RECORDS |

──────

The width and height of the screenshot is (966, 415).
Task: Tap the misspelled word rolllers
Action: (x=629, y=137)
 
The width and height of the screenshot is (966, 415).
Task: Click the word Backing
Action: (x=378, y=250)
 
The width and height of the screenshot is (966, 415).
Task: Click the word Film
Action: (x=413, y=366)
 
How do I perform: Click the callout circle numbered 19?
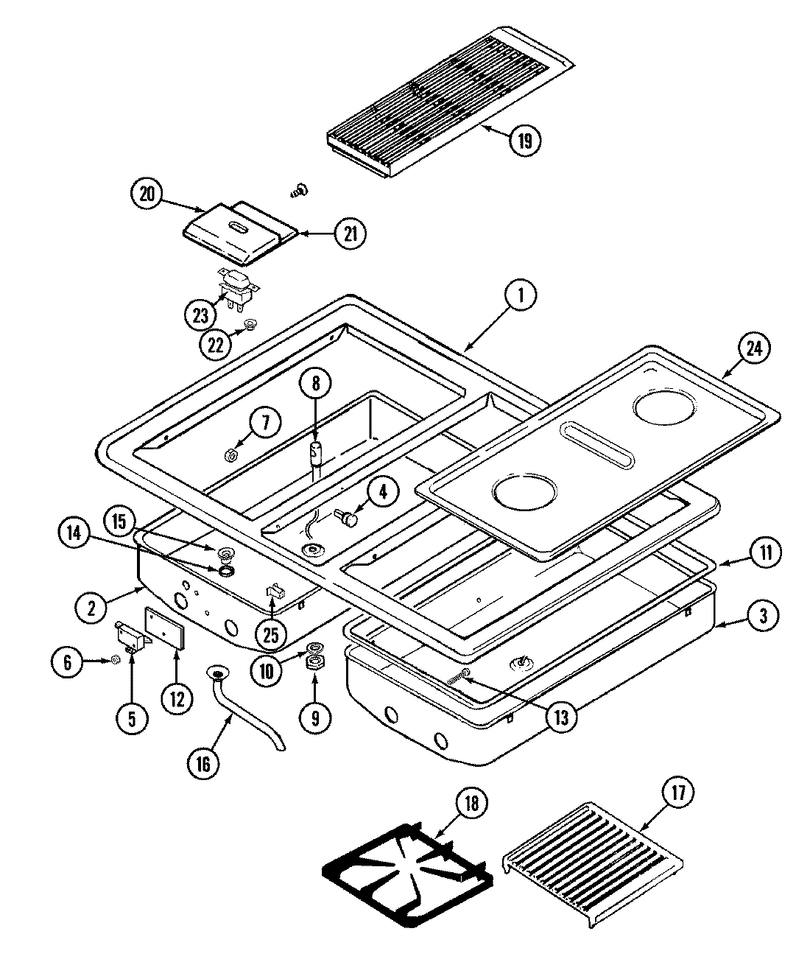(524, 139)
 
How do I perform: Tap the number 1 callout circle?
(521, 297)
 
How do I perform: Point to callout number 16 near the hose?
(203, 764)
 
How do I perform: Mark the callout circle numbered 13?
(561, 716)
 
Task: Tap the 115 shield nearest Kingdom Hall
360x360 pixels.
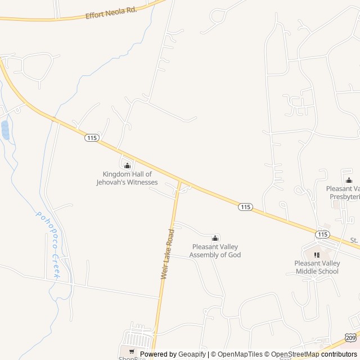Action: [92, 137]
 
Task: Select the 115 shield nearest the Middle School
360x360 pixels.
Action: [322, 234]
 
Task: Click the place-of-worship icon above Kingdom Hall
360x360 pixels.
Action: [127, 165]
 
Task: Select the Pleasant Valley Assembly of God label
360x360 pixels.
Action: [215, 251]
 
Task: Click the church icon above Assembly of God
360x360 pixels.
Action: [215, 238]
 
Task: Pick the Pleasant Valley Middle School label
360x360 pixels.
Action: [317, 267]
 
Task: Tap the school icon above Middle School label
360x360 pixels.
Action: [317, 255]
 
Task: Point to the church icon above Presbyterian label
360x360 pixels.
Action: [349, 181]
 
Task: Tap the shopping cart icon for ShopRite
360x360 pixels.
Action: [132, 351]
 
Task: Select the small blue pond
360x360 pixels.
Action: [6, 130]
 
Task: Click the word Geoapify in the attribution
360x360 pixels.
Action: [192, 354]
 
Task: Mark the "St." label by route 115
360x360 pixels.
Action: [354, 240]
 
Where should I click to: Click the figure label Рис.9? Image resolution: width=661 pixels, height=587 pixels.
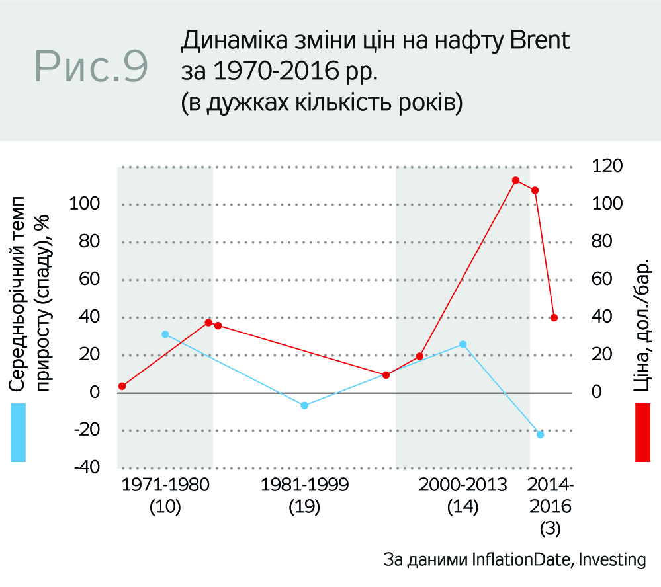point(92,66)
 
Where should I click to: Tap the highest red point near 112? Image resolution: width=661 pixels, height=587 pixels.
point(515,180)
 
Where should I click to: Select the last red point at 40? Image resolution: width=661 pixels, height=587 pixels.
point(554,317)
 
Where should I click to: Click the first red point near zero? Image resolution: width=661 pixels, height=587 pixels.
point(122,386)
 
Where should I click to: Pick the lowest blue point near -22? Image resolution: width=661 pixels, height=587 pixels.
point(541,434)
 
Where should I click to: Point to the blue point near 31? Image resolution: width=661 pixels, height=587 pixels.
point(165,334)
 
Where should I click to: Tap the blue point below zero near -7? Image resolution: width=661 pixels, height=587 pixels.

──────

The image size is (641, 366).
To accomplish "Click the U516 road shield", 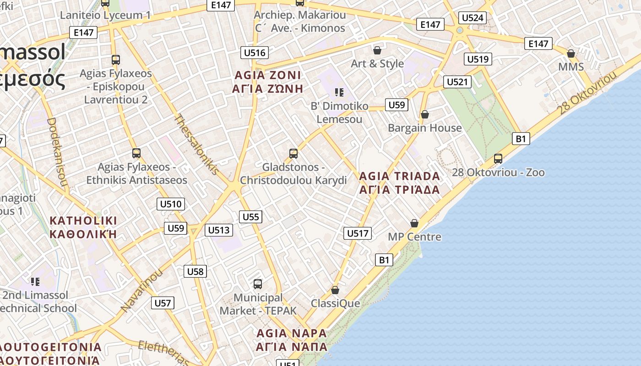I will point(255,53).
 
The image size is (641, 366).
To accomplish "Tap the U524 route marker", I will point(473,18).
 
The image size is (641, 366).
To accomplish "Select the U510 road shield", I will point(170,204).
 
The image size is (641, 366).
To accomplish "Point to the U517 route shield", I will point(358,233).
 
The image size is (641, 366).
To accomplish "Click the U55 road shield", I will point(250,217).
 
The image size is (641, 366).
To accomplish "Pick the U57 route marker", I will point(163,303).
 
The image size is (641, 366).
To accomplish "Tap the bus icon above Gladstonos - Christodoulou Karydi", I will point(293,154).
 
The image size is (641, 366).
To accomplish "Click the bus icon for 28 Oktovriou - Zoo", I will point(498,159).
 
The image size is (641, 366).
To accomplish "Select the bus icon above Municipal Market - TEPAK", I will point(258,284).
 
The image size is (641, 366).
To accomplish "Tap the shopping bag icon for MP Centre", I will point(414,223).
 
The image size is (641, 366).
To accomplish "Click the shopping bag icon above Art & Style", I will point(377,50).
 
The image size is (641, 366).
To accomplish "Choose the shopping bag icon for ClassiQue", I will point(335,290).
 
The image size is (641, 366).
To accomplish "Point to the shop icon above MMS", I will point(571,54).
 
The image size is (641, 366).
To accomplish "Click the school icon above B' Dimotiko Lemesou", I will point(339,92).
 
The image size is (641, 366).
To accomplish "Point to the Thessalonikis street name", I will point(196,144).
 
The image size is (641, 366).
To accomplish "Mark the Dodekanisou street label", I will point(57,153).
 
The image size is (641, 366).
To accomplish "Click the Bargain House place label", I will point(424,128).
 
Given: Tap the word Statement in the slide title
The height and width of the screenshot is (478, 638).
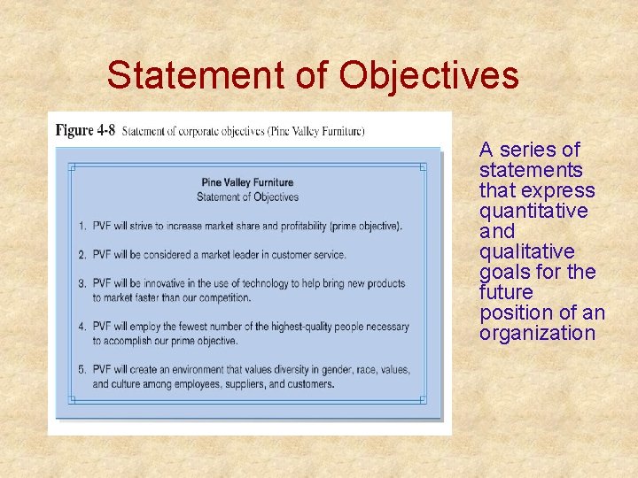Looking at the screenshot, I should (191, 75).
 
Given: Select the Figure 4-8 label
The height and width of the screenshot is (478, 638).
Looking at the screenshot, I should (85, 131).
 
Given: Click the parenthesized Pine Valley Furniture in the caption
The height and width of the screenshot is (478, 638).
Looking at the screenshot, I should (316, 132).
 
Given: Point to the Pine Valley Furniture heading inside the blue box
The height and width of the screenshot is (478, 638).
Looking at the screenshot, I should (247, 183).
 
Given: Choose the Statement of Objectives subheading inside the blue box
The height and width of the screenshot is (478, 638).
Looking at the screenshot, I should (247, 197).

──────

WHAT TO DO | Please format the lines as a Markdown table, beginning at the line that contains "Task: Click the church" and stopping after the line that contains "Action: [349, 181]". Use the columns Row and Line, number each row, and leave out blank lines.

CORRECT RESULT |
| Row | Line |
|---|---|
| 1 | Task: Click the church icon above Assembly of God |
| 2 | 360x360 pixels. |
| 3 | Action: [215, 238] |
| 4 | Task: Pick the Pleasant Valley Middle School label |
| 5 | 360x360 pixels. |
| 6 | Action: [317, 267] |
| 7 | Task: Tap the school icon above Middle School label |
| 8 | 360x360 pixels. |
| 9 | Action: [317, 255] |
| 10 | Task: Point to the church icon above Presbyterian label |
| 11 | 360x360 pixels. |
| 12 | Action: [349, 181] |